▶ [YOUR INSTRUCTIONS]
Can you edit everything from the line with "This screenshot has width=685, height=768." down to the line with "(x=152, y=153)", writing those lines out again with "Update Now" changed to "Install Now" and nothing else altered?

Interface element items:
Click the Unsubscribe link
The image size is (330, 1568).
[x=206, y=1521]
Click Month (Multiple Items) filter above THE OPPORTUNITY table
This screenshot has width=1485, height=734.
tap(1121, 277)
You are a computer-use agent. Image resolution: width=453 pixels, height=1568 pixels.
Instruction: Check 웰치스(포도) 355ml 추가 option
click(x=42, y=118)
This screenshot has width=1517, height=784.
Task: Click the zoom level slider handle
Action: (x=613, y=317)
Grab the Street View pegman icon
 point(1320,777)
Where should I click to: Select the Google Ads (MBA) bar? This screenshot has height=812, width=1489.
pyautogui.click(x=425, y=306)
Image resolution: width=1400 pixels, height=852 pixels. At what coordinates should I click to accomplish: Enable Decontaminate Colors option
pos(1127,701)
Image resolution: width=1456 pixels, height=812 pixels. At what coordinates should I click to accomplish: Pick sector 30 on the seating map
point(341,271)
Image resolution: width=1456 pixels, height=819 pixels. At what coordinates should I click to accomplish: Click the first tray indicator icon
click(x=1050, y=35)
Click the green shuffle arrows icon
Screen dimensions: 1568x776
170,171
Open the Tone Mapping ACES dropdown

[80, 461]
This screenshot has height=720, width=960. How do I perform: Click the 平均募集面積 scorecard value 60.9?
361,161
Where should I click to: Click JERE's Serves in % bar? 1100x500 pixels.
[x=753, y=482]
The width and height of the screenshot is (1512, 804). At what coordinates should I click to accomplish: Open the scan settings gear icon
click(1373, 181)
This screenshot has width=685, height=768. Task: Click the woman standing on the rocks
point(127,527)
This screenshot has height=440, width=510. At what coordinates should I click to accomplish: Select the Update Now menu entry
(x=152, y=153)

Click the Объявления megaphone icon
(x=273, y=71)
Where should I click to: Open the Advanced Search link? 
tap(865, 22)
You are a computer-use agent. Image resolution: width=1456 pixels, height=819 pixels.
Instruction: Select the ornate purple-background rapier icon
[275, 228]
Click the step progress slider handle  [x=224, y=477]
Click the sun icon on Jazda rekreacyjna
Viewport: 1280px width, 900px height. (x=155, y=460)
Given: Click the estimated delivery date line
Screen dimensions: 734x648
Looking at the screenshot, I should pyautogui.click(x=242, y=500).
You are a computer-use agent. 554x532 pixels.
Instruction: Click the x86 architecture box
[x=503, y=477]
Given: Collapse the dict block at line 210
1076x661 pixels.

▶ [CORRECT RESULT]
This screenshot has width=685, height=768. Task: Click the woman standing on the rocks
point(127,527)
This screenshot has height=440, width=510. At what coordinates should I click to accomplish: Select the Install Now menu entry
(x=152, y=153)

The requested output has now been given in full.